Consistent Accountability

Guthrie outlined SCORE’s support for the bill, arguing that it will hold high expectations for public virtual schools without creating new closures.

“Virtual schools have been subject to this criteria since the legislature enacted this language in 2013, and so any school that is in existence has long been operating or was opened knowing that this is the closure criteria for a virtual school,” Guthrie said. “These are the rules of engagement for public virtual schools.”

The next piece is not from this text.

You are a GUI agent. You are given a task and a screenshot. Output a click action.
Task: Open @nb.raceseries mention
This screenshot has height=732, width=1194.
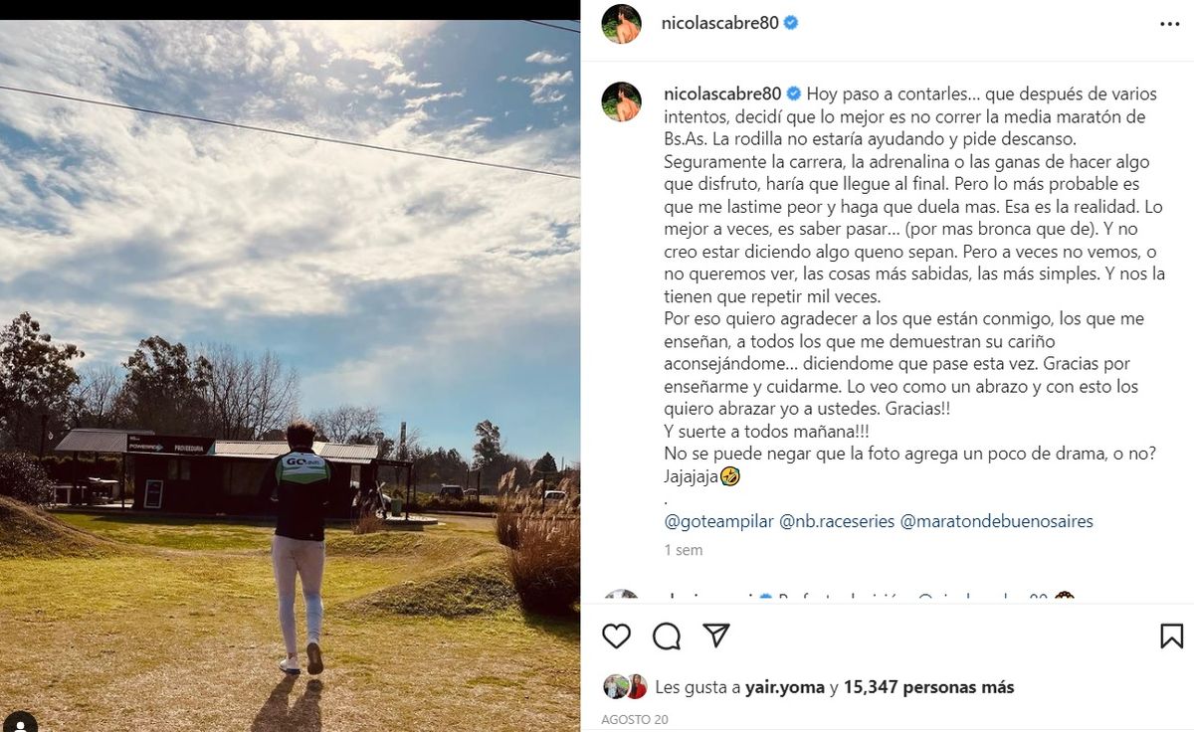coord(837,521)
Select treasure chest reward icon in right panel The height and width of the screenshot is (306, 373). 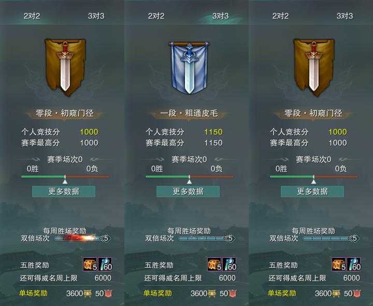pos(339,264)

She emphasized the importance of consistent accountability, the need for virtual schools to be held accountable for their performance, and that the bill targets only the lowest-performing virtual schools in the state, which are 12 of the 65 existing schools as of 2025. Of those 12, Powers said 50 percent were operated by either Pearson Virtual Schools or STRIDE.

“This is a growing sector, and so we want to make sure that families have great options to choose from, and there are higher-performing statewide virtual schools that students could be enrolled in,” Guthrie said.

Guthrie also made a concerted effort to dispel what she called a “troubling claim” that virtual schools serving underserved or at-risk students perform worse than schools that do. She said there is no data to support the claim because they still serve similar proportions of students with disabilities and economic disadvantages.